Secondo quarto che vede a stretto giro sia Caruso sia Totè a due falli, merito anche di un Francesco Ferrari autentico totem virtussino nell’intera frazione: infatti dopo la bomba di Treier del nuovo +10 (28-18), che sembrava aver reso inutile il time-out di Ivanovic, l’ex Cividale firma ben otto punti di fila sfoggiando un repertorio completo (32-28). Nel frattempo la Virtus è salita d’intensità e di ritmo, con maggiore attenzione a rimbalzo e percentuali migliori da tre. Mettere le mani addosso in difesa fattura tanti contropiedi di cui uno con Edwards che vale il -1 a 3’15” dall’intervallo. C’è il time-out di Magro, Napoli tiene botta con Flagg e Treier al break di Smailagic che aveva dato anche un primo vantaggio alla Virtus, Guerri avanti di misura al 20′ sul 40-39.
Al rientro Virtus semplicemente impietosa e impetuosa grazie alle sua lunghezza: in meno di 3′ arrivano infatti due bombe di Alston e altre azioni veloci chiuse da Diarra e Niang, facendo sprofondare Napoli a -11 (50-61 a 6’29” dall’ultima pausa). Dopo il time-out chiamato da Magro Zemaitis lancia un timido segnale, ma ancora Morgan in transizione e Diarra perso da Caruso consolidano il vantaggio (42-55), margine conservato fino a fine quarto senza troppi patemi con Smailagic e ancora con Alston dall’arco, al 30′ il punteggio è 50-63.
Primi 2′ di ultimo quarto all’insegna delle bombe, con Bolton e Zemaitis a rispondere a un Ferrari guanto di panno.

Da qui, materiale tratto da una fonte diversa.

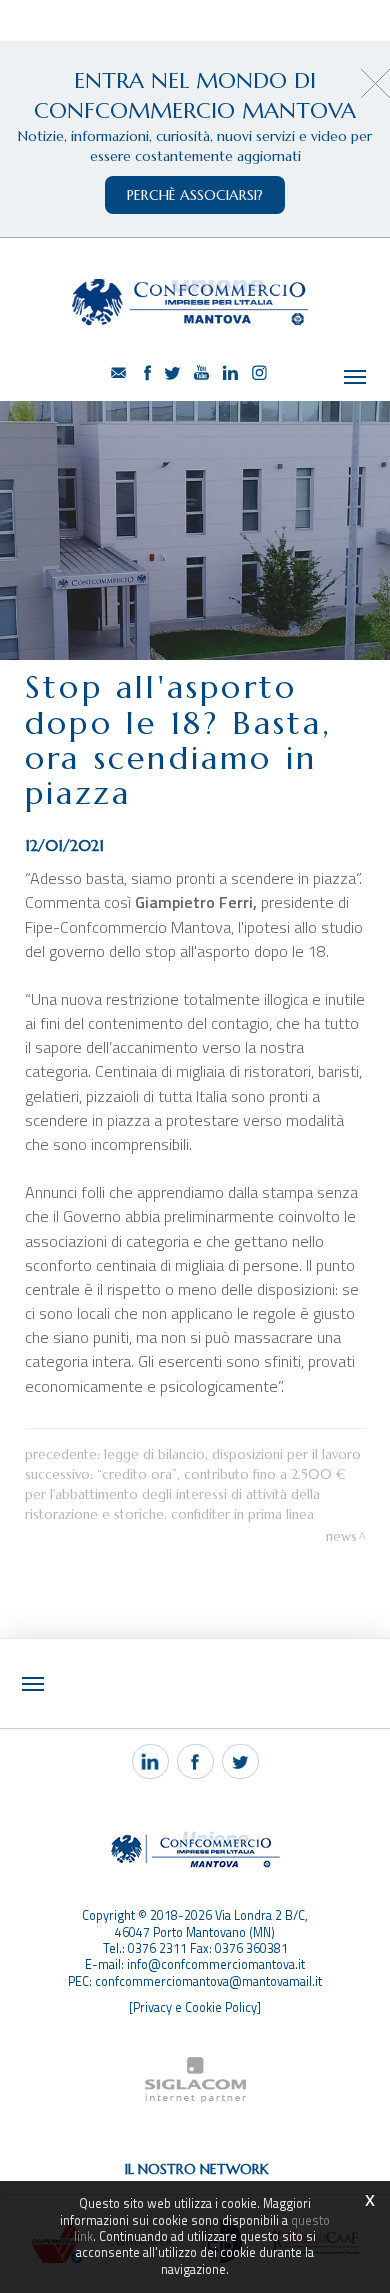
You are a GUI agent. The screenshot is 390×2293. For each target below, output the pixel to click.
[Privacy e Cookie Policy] (195, 2007)
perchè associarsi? (195, 195)
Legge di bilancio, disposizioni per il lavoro (232, 1454)
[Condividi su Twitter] (240, 1762)
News (341, 1536)
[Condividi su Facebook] (195, 1762)
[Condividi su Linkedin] (150, 1762)
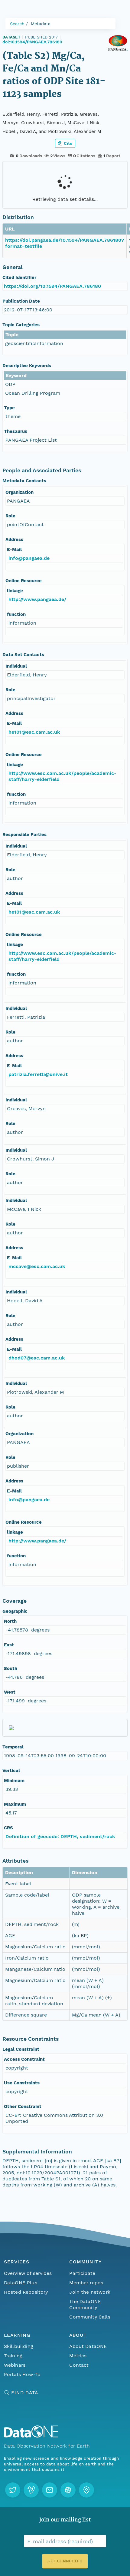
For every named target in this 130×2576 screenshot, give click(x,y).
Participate (82, 2273)
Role (10, 516)
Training (13, 2356)
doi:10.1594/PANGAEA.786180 (32, 41)
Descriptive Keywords (26, 365)
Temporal (13, 1747)
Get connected (65, 2561)
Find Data (24, 2392)
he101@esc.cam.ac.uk (34, 732)
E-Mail (14, 549)
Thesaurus (15, 431)
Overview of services (28, 2273)
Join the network (89, 2292)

L’ex Cividale innesca anche Diarra con lo schiaccione del nuovo +11, seguito da un’altra bimane indisturbata del n.31 per il nuovo +13 (60-73), il vantaggio però si amplia ancora con un Ferrari super ispirato dall’arco, quindi l’ennesimo contropiede da persa che vede Niang schiacciare e firmare il +18 a 5’38” dalla fine (60-78). “Ciliegina sulla torta” si questo frangente pro Virtus il doppio tecnico fischiato a Magro e alla panchina, premessa letale del lunghissimo garbage-time che porta dritti dritti al 90-71 finale per l’Olidata.